Wednesday, May 28, 2008

BURIAL: Untrue

Burial - Untrue

Every time I’ve tried to describe this album to one of my friends, (which, for a while there, was an almost daily activity,) I’ve compared it to that near-ache of trying to remember a song you heard only once, when you can just barely form an idea of some snippet, but it’s hazy and unanchored. That’s what this record sounds like while you’re listening to it. It’s a shadowy, nocturnal record with a wide-open, empty atmosphere. Voices drift in and out, mangled, remote and disembodied like echoes. Percussion clatters and clinks in a gangly shuffle. The murky synths are nervously aloof. One affecting moment after another sneaks up and mesmerizes, like the sad child voice that strains through "Endorphin", the dub-gospel coda to "Shell of Light", and the surprisingly upbeat final track, "Raver", which offers a light at the end of a very dark tunnel that you didn’t particularly want to leave anyway.

So far, Dubstep is a pop-bandwagon that’s been worth hopping. I can’t imagine anyone actually dancing to those Kode9 tracks that crawl like they’re dying under snailspeed Spaceape rhymes, but apparently people do that sometimes. I do know that on a pair of headphones in the middle of the night, this kind of stuff is really fresh and invigorating. Inevitably, a (sub?)genre of British dance music has to make the leap from drug-addled crowd-grinds into bedroom-recluse CD libraries, and Burial is just the man (or woman, no one knows for sure) for the job. Soul Jazz records put out a nice Dubstep compilation this year called Box of Dub, and as good as it is (it’s super-cool and highly recommended), it’s amazing how adeptly Burial’s contribution blows every other track out of the water.
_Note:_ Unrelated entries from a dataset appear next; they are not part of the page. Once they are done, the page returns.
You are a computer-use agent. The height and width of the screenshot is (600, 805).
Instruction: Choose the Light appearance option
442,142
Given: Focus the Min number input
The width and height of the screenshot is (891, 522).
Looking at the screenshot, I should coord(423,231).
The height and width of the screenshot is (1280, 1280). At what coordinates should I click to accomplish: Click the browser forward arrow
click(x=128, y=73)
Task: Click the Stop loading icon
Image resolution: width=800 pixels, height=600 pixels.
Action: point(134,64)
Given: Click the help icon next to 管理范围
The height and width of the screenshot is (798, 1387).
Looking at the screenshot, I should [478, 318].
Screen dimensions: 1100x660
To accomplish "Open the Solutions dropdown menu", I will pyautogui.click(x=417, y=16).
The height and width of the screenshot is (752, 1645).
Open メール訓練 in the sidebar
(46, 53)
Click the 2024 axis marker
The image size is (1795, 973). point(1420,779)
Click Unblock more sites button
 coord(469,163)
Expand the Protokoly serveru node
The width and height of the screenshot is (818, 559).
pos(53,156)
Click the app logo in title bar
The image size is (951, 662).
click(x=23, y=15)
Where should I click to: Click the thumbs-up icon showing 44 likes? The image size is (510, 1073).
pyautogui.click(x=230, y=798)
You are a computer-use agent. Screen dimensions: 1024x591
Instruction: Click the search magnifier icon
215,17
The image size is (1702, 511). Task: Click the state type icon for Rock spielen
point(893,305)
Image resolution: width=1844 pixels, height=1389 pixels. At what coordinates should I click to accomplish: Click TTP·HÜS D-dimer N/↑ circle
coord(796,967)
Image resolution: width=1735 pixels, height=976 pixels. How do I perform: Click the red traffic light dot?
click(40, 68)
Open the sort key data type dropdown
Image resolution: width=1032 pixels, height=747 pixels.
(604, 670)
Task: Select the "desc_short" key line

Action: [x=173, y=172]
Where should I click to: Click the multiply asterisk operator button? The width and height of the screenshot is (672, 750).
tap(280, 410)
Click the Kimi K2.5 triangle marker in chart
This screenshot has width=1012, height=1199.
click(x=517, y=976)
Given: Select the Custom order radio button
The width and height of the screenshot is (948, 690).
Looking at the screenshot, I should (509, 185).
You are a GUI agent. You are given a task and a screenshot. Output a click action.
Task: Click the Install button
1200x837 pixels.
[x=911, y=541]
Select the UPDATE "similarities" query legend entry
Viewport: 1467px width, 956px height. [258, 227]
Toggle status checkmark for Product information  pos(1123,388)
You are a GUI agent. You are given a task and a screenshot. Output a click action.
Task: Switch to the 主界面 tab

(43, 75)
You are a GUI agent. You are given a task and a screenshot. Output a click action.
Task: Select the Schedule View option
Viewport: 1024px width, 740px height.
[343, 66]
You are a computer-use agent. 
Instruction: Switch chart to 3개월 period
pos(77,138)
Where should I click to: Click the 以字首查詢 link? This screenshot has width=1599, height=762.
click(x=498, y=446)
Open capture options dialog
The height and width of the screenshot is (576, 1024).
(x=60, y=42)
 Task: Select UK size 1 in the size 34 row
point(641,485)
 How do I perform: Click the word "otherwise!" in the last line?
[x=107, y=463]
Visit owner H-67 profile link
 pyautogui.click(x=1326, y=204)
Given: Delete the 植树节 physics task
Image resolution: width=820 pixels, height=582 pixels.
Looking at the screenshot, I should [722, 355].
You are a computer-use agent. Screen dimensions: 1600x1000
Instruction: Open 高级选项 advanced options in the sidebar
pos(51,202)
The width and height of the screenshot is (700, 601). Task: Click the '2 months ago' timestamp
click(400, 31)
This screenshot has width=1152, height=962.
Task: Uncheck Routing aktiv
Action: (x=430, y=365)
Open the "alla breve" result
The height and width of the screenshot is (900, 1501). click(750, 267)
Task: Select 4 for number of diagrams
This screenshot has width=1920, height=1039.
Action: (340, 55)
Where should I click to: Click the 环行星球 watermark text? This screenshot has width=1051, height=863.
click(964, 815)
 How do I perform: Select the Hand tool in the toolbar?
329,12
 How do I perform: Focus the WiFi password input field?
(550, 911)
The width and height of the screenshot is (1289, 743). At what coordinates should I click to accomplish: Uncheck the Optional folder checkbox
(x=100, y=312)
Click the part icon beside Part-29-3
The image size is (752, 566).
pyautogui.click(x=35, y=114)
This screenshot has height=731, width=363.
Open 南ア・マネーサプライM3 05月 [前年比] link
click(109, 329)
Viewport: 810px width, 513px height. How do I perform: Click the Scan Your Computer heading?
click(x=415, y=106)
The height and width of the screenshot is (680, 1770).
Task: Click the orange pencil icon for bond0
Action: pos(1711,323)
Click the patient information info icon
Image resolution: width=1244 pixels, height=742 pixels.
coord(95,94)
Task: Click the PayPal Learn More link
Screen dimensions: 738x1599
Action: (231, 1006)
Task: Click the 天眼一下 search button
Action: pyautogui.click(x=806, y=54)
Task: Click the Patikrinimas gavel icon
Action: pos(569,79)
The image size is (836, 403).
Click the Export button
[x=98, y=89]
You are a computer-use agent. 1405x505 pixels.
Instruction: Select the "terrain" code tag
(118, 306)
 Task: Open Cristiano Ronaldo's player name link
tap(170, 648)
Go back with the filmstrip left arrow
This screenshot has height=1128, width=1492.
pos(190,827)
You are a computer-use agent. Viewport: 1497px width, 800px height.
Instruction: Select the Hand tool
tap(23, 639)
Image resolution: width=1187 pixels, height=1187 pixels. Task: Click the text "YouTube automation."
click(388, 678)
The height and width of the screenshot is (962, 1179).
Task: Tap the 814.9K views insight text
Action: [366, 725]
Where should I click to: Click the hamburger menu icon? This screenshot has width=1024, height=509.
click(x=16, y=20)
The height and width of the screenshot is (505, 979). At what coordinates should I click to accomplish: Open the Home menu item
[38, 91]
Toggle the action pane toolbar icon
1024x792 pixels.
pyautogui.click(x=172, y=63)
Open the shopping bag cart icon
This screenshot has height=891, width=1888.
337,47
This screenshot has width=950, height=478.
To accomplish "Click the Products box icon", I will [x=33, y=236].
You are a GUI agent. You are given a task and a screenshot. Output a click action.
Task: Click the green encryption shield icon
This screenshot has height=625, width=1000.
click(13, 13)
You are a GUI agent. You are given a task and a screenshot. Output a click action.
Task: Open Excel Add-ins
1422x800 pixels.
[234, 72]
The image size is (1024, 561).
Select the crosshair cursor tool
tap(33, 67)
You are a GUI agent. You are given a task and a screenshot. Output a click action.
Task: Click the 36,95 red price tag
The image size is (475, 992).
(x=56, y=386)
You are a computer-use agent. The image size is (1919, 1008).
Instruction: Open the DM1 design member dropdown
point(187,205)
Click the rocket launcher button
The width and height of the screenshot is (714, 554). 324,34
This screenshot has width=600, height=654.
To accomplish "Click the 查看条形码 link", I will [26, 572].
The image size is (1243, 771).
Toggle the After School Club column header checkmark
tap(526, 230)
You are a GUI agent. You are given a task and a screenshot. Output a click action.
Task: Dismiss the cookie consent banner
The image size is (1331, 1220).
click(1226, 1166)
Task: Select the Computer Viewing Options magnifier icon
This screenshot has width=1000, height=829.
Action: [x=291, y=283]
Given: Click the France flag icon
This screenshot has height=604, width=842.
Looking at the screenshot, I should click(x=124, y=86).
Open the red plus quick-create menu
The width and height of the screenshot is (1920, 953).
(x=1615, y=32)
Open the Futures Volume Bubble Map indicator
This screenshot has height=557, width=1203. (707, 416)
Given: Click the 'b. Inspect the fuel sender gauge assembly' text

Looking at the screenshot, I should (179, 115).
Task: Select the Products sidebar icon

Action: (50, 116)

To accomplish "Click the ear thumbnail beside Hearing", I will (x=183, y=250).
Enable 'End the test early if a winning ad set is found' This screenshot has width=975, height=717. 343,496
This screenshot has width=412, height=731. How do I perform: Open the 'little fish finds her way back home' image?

One has to wonder how much of Burial’s music is meticulously designed and how much is instinctually made. Every last detail here evokes something and contributes to the big picture. Like the way the sampled vocals in the title track, recontextualized and almost incongruous, relate to each so uncannily. Or the way the snippets of lyrics in one song are often reminiscent of the snippets in another. Or the way the chords in "Homeless" seem like they’re going to resolve a certain way but never do, never losing the tension seething under the surface no matter how many times they repeat. Or like the way "Etched Headplate" threatens to develop into a full-blown pop chorus, but can’t push past a muffling layer of…something; the same something that obscures every sound here. These sounds are coated in a thin layer of mist, damp like the three-in-the-morning chill that makes you pull up your hood and zip up just a little higher. When you hear this album you feel like the rest of the world is asleep, or raptured up to dubstep heaven (St. Skream at the gates), leaving you all alone with the blurred memory of distant raves and white labels and sub-sub-bass frequencies.